1. Differentiate the Opportunity in a Competitive Market
Employment branding is important, but it's generalized to apply to every position from a customer service representative to a vice president. As an employer you should boast about strong growth, a great culture and excellent benefits, but many competitors are offering the same things.
To gain a competitive edge, however, dig a little deeper. Instead of thinking "employer of choice," think about why the open position is an "opportunity of choice." Some areas to consider:
- Professional Development: Will the candidate learn new technologies or processes? Will they build soft skills like leadership? Our own research shows that education and career growth are on the forefront of candidate’s minds, and highlighting the potential for these experiences shows that their individual career path matters to you.
- Making an Impact: Maybe the candidate will help implement a new system, influence the direction of the department or train a team to better performance. Employees want to feel like they are part of a team and contributing to the greater success of the organization. Setting this standard up front will make candidates feel like they have value to add.
- Career Path: Perhaps it's clearly structured, such as advancing from accountant to staff accountant, or maybe history shows that strong performers can chart their own paths. Whatever the case, it’s important to indicate that there is an opportunity for advancement and share some ideas about what that might look like.
- Unique Elements of Company Culture: Does your company host regular team-building events? Encourage community service? Allow employees to bring their dogs to work? Host taco Tuesdays or bagel Thursdays? Whatever you do to cultivate a positive work environment, including this type of information in a job writeup is a way to set your organization apart.
In addition, since the team dynamic can vary from department to department, talk about how IT sponsors quarterly great idea competitions, or how the marketing team regularly goes out after work on Friday. To truly engage your target candidates, you'll need a message that speaks to the "candidate persona."
2. Hone in on the Goodness of Fit
Once again borrowing from the marketer's bag of tricks, developing a candidate persona will help identify the ideal fit for the open position, and it's easier to create than it sounds. Start by describing the necessary skills and experience, and then fold in these two other significant factors:
- Engageability: This includes the motivation to dive in, start contributing in short order and keep learning and growing on an ongoing basis. The branding should convey how the job will enable the candidate to do these things. For example, "Leverage your experience to make an impact from day one and build on that momentum."
- Characteristics of Your Top Performers: You would clone them if you could. Point out the characteristics they bring and explain how your organizational environment will let candidates express those characteristics. Suppose your best software developers are passionate about taking on new challenges and enjoy getting involved in areas beyond their specialty. Your message could be, "Take on a steady stream of intriguing challenges in a broad role."

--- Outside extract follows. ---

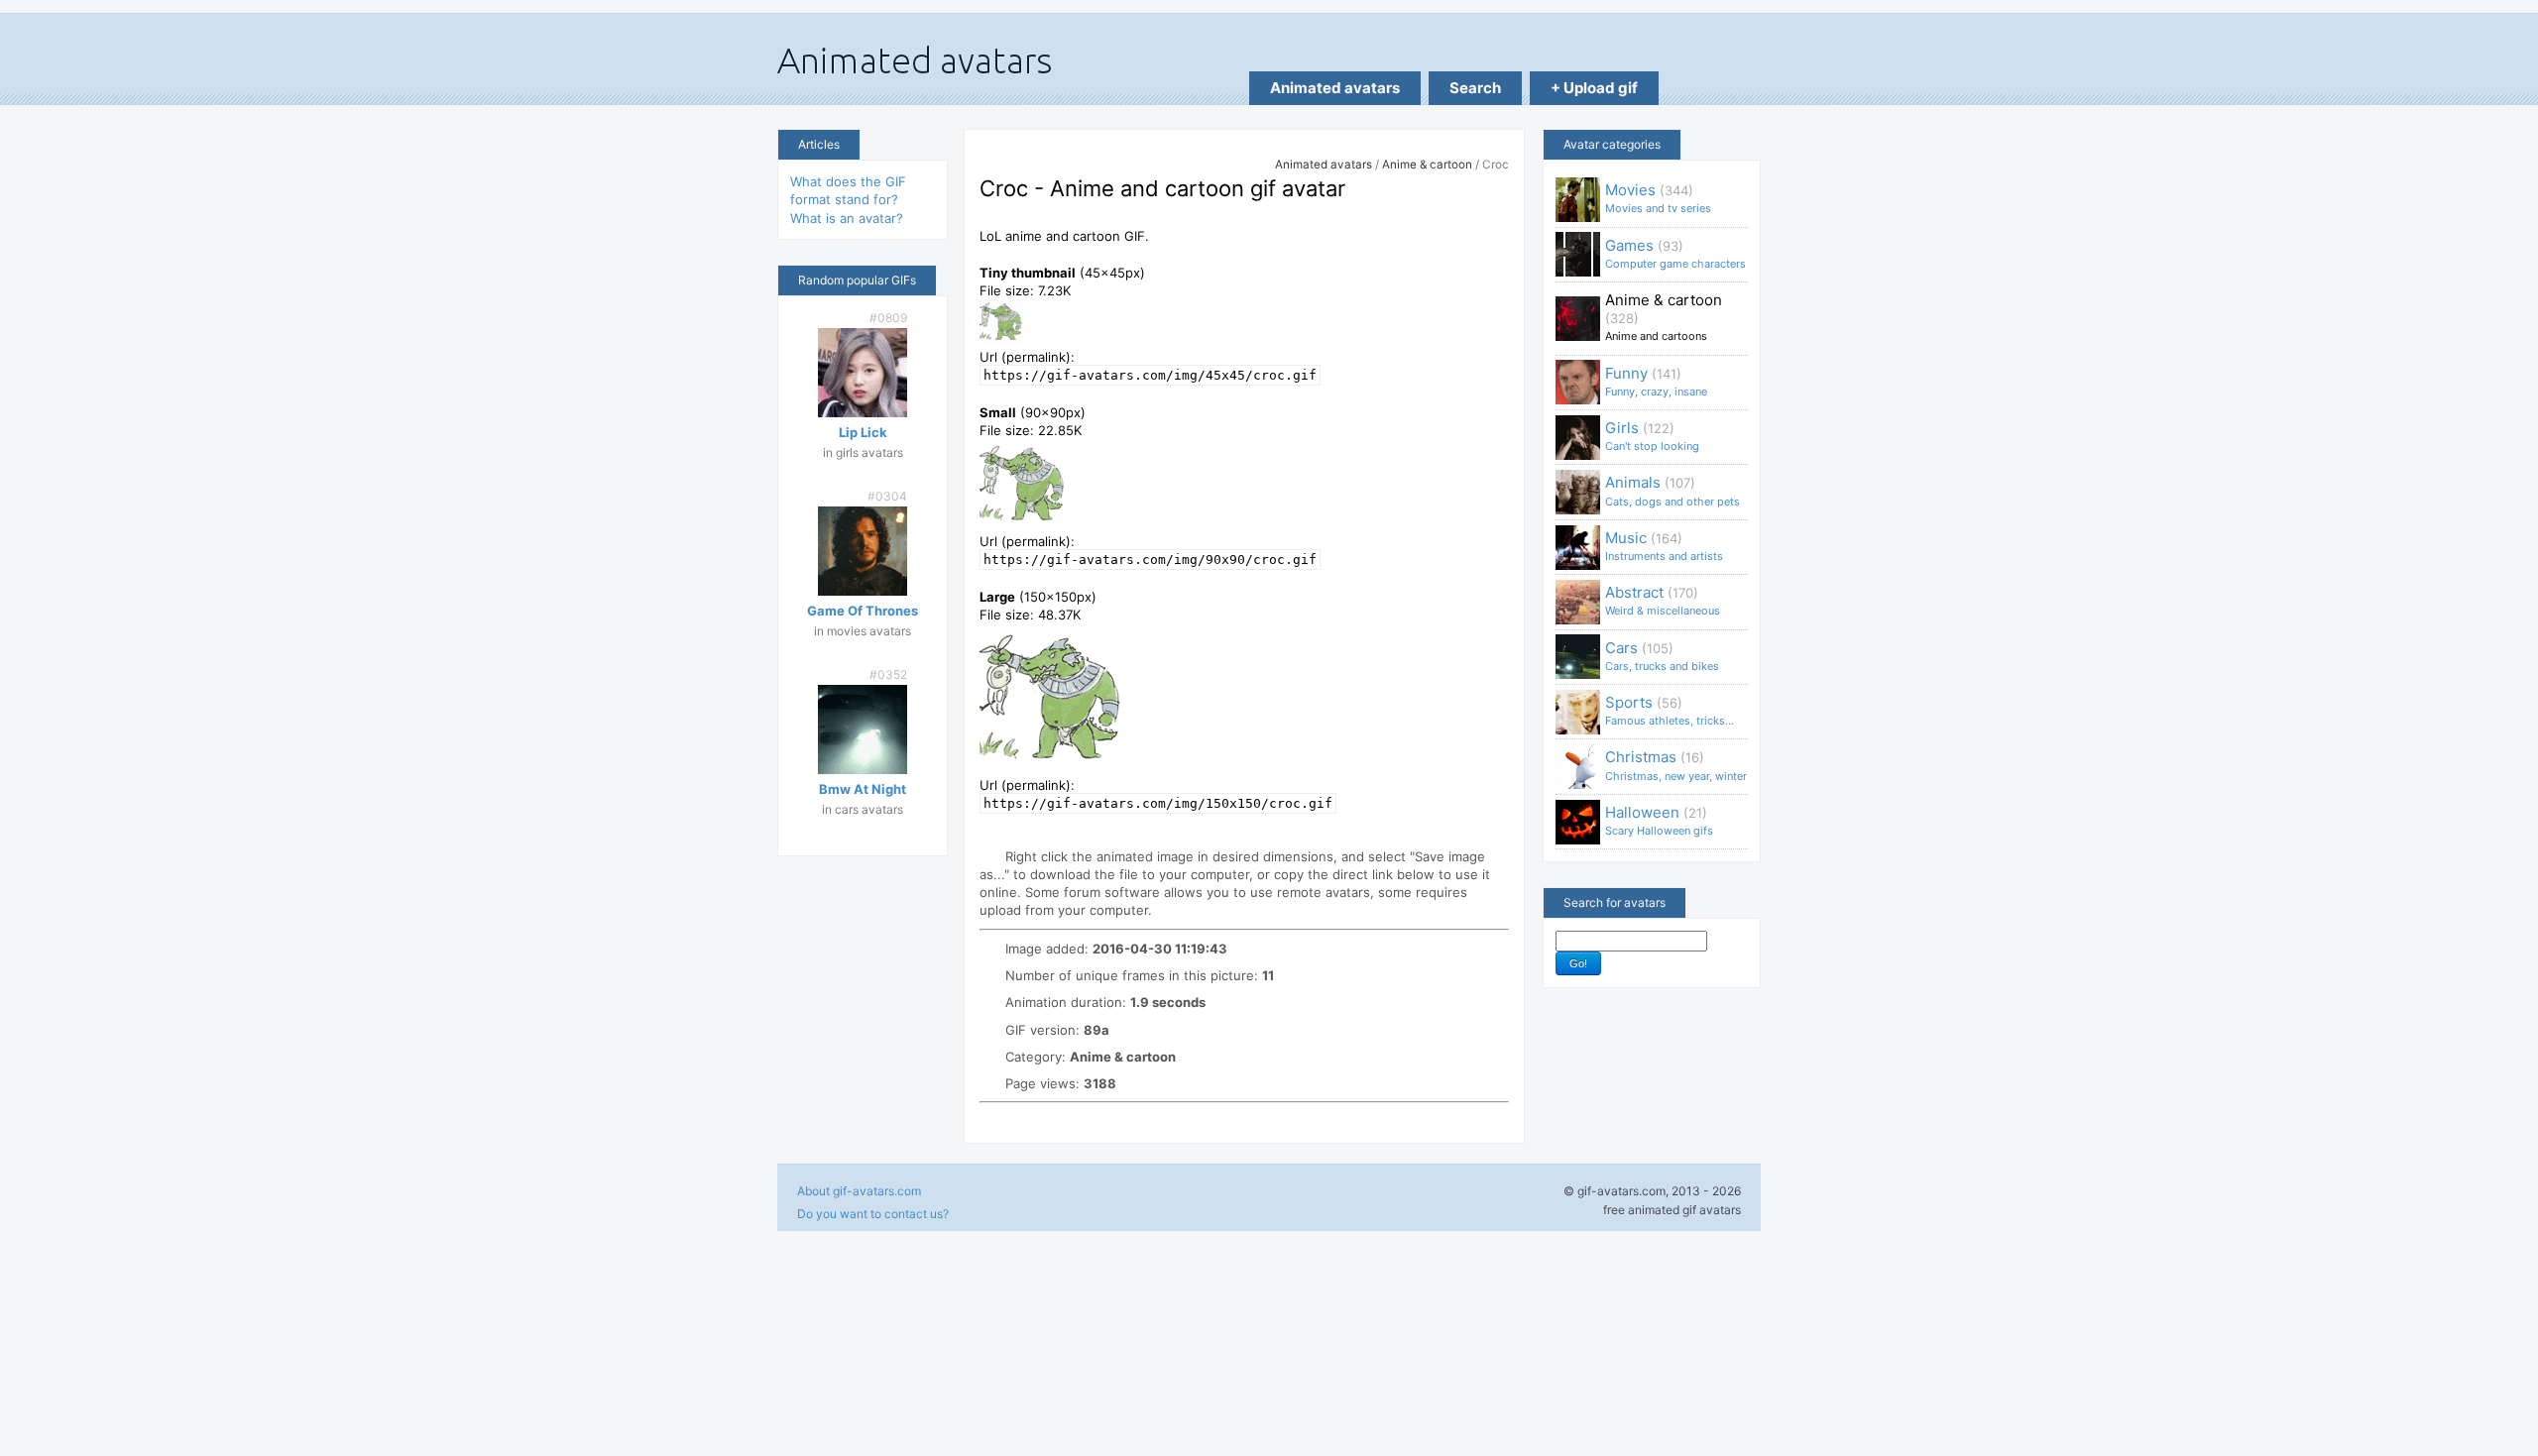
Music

Branding the job with goodness of fit in mind increases the likelihood of attracting the kind of candidates you want.
3. Start Engagement Before the Hire
According to our 2018 TrendicatorsTM Best Practice Report, 81 percent of active job seekers feel that it's important to get information about a prospective employer's recognition and rewards programs. They want to know how your company promotes engagement.
The recruitment experience will influence engagement one way or another, so let job branding help you ensure that this experience sets the stage for a long and rewarding relationship between employer and employee.
Any open position's challenges and opportunities help drive engagement, so they should be part of the branding. Do you need a manager to implement process improvements? Your top candidate wants the opportunity to move the needle. Is the open position part of a career progression? Share those specific details to attract talent with ambition and a love of learning. With this approach, you'll get candidates who are looking forward to getting started on day one.
These three strategies will take a little extra time and effort on the front end of developing job writeups for open positions, but the payoff is threefold: A competitive edge in recruiting, candidates who are a better fit and stronger employee engagement.